But loving Nan was like stripping the lavender spikes in Aunt Gaita’s stillroom back in Sain-Pol. The sharp resin filled my head and the memory of it clung to my hands and my clothes. I’d say the prayers to Saint Cheler with my aunt as we distilled lavender water and mixed herbs to add to the soap. Sometimes I’d get a warm stretchy feeling at the base of my belly, like the one I got during the mysteries at church.

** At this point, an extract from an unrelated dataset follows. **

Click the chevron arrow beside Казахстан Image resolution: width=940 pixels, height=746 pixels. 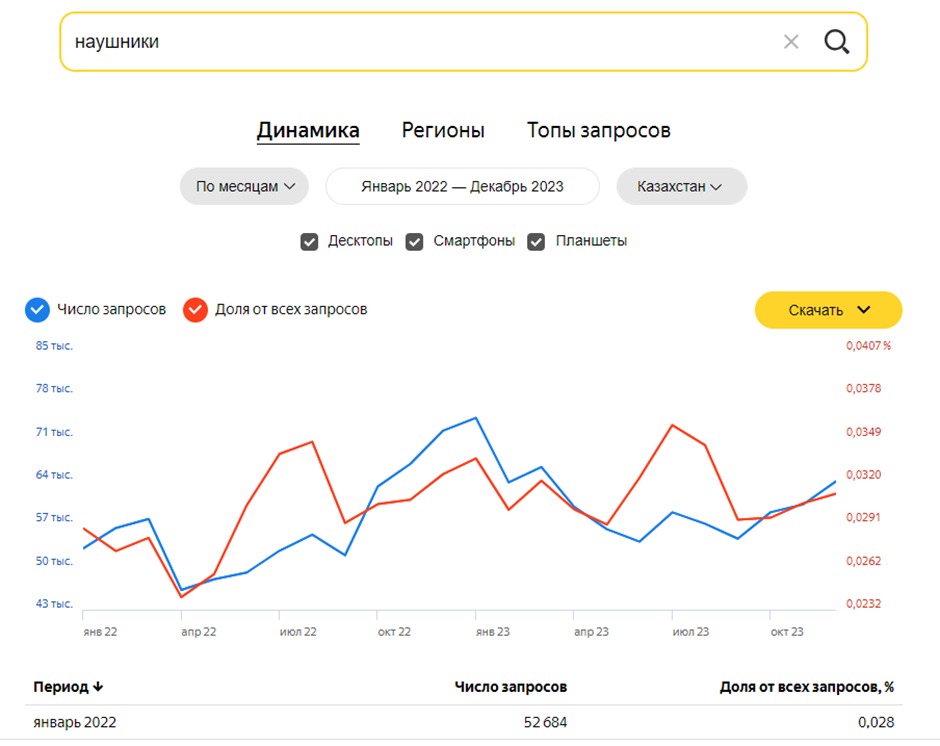(716, 186)
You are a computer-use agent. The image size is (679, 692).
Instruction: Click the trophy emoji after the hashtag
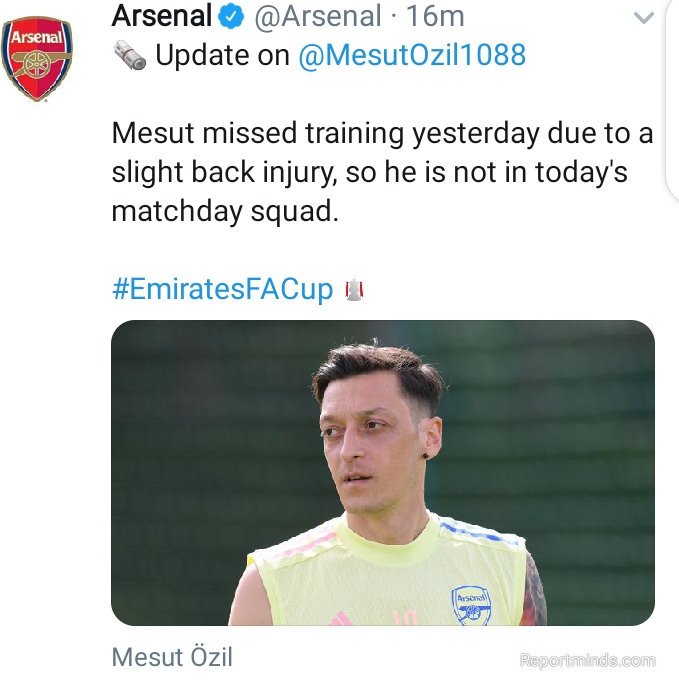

When I was in the middle of the lavender harvest, I’d forget about everything else. I wouldn’t think about how lucky I was that Aunt Gaita picked me out from my brothers and sisters to learn a trade and teach me how to behave proper in service. I’d forget about tending the boiler where the linens were soaking. My mind would wander off and she’d box my ears and threaten to send me back home to mind the babies. I knew she didn’t mean it, but the scent was that strong it could drive everything else out of my head.
Loving Nan was like that. I was never free of thinking of her. I‘d watch her from the laundry room door as she went up and down the stairs to the family rooms, and find excuses to call her over to ask about some mending she’d brought down. I’d lean close and breathe in how lovely she smelled. Then at night, even when we were so tired we could barely talk, we’d kiss and cuddle in the narrow bed we shared.
Nan was the one who taught me what to do with that feeling in my belly. We’d never meant it to go further than the ordinary sort of keeping company. Most girls in service have a special friend. You get lonely away in the city with no family about. But it did go further. I was so hungry for Nan we’d be up late into the night, trying not to make noise and wake Mari in the next bed, and then stumbling bleary-eyed through the morning chores.
I don’t think Mari told on us. Why would she? But someone did. That morning Mefro Mollin, the housekeeper took Nan back into her parlor and closed the door for a long time. I watched the door until Nan came out crying. She ran upstairs without looking at me. Mollin saw me standing there and took me by the arm without a word and dragged me out the door, across the yard, and out the back gate then threw me down onto the cobbles.
* * *
It's longer and has more details, but for all intents and purposes, it's nearly identical to that original idea. Not all my openings stay that stable from first idea to final draft! But the image stuck, and I always knew that the closing images of the book would touch back on the lavender metaphor. I didn't always know how they'd do it, but it gave me a clear end-point to work towards.